As it stands, the PACE study appears to have no legitimate informed consent for any of the 641 participants, per the commitments the investigators themselves made in their protocol. This is a serious ethical breach.

I raised other concerns in my story that the authors have not addressed. I will save everyone much grief and not go over them again here.

I want to acknowledge two additional minor errors. In the last section of the piece, I referred to the drug rituximab as an “anti-inflammatory.” While it does have anti-inflammatory effects, rituximab should more properly be referred to as an “immunomodulatory” drug.

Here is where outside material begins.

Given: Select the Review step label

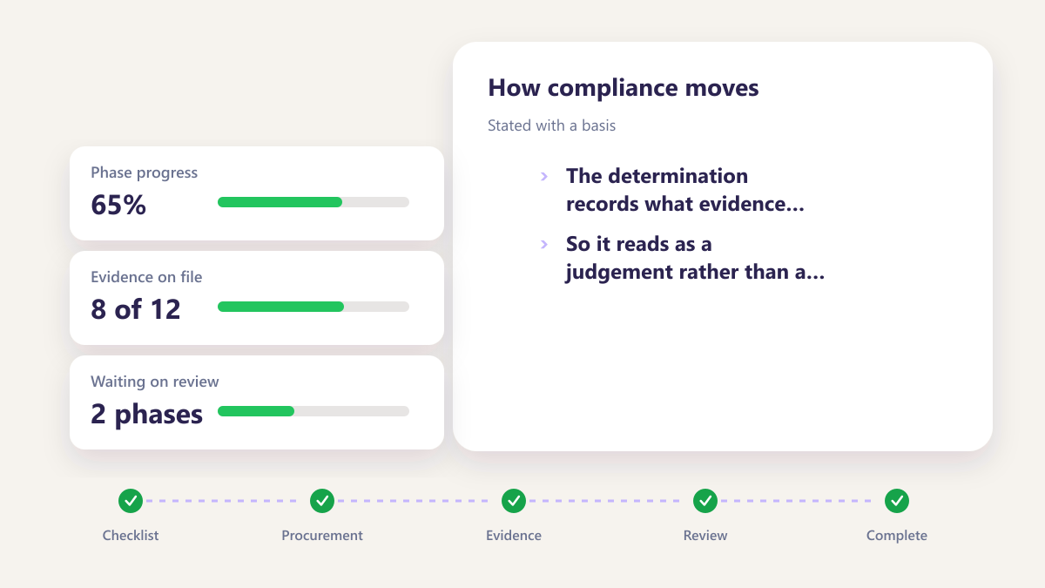Looking at the screenshot, I should (x=705, y=536).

Also, in the first section of the story, I wrote that Dr. Chalder and Dr. Sharpe did not return e-mails I sent them last December, seeking interviews. However, during a recent review of e-mails from last December, I found a return e-mail from Dr. Sharpe that I had forgotten about. In the e-mail, Dr. Sharpe declined my request for an interview.

I apologize to Dr. Sharpe for suggesting he hadn’t responded to my e-mail last December.

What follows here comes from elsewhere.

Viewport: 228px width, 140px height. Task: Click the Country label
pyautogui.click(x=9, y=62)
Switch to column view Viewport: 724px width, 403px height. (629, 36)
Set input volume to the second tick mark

3 thoughts on “PACE Trial investigators respond to David Tuller (and Tuller’s reply) | Virology blog | 30 October 20015”

  1. “You can trust us; just see how many references we have provided.” – to our own papers!!

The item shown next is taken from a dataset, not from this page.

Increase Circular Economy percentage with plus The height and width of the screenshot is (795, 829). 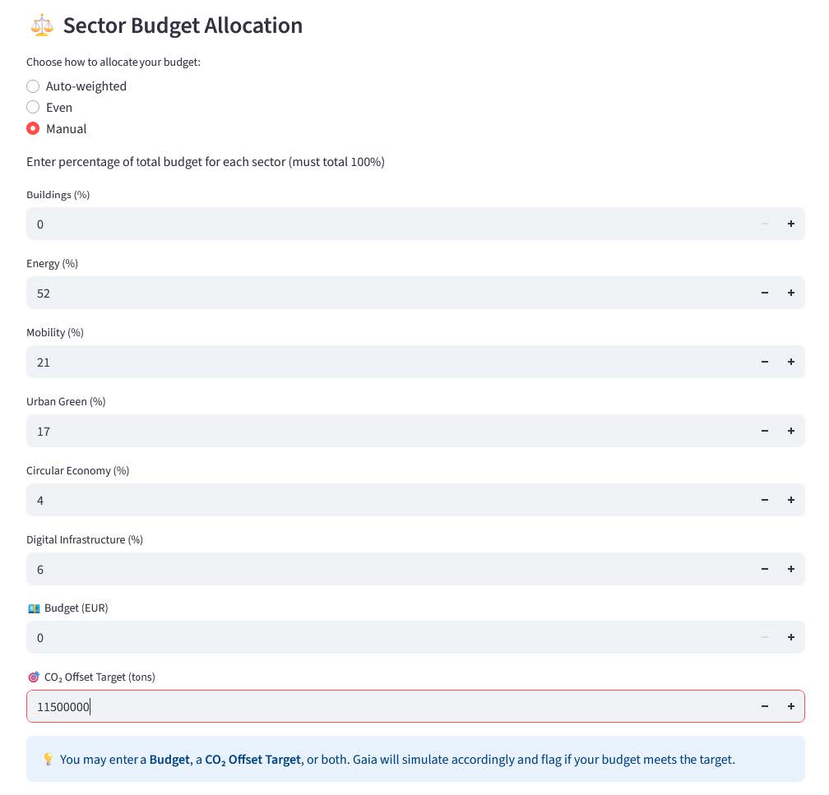pos(791,500)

    ‘..patients themselves were the best people to determine their own state of health.’ That’s rich!
    Weak muscles? ‘All in your head.’
    Foggy brain? ‘You’re imagining it.’
    Permanently exhausted? ‘Clearly you need some exercise to make you forget your exhaustion.’
    Etc.

  2. David Tuller’s response is excellent, as are the following (yes, I know, total brain-fade if one tries to read more than a tiny bit at a time, but highly informative and worth keeping a note of):

    http://blogs.plos.org/mindthebrain/2015/10/29/uninterpretable-fatal-flaws-in-pace-chronic-fatigue-syndrome-follow-up-study/#.VjJenRjUV3Y.twitter

    http://www.meaction.net/2015/11/01/prof-jonathan-edwards-pace-trial-is-valueless/

    However, it is, I think, inevitable that the only bits of all this awful PACE hoo-ha that will enter the public’s, and mainstream medical minds, will be the stuff about “online abuse”, and “vexatious” requests – compare the vague allegations of “death threats” that Simon Wesselly used to wheel out at convenient times. People with ME will continue to be portrayed as unstable, aggressive, and delusional about their lack of capacity for exercise. It’s all extremely frustrating and depressing, and I don’t really seeing it changing any time soon. The narrative about ME in this country at least, was long ago hijacked by a small group of highly influential people, who seem to be given carte-blanche to repeatedly trot out the same old garbage to great publicity. It suits the government, hell-bent on austerity measures and savage cuts to disability benefits, and very hard-pressed medics such as the average GP simply don’t have the time to go into all the real details and inform themselves about how catastrophically flawed and downright dangerous the current NICE backed GET recommendation is.

    Sorry to end on such a downer, but those of us who have had this wretched bloody illness for 30 plus years, are sick of hearing the same psychobabble given the time of day again and again.
    I am deeply grateful to all those who try so hard to counteract it, like the MEA and the medics quoted in the links, and can only hope that one day, their voices will triumph.

  3. Well Said Soloman and Findlow. I’m now friendless through trying to campaign. Please can you tell me who can help get through to the general public?? That would do for a start!!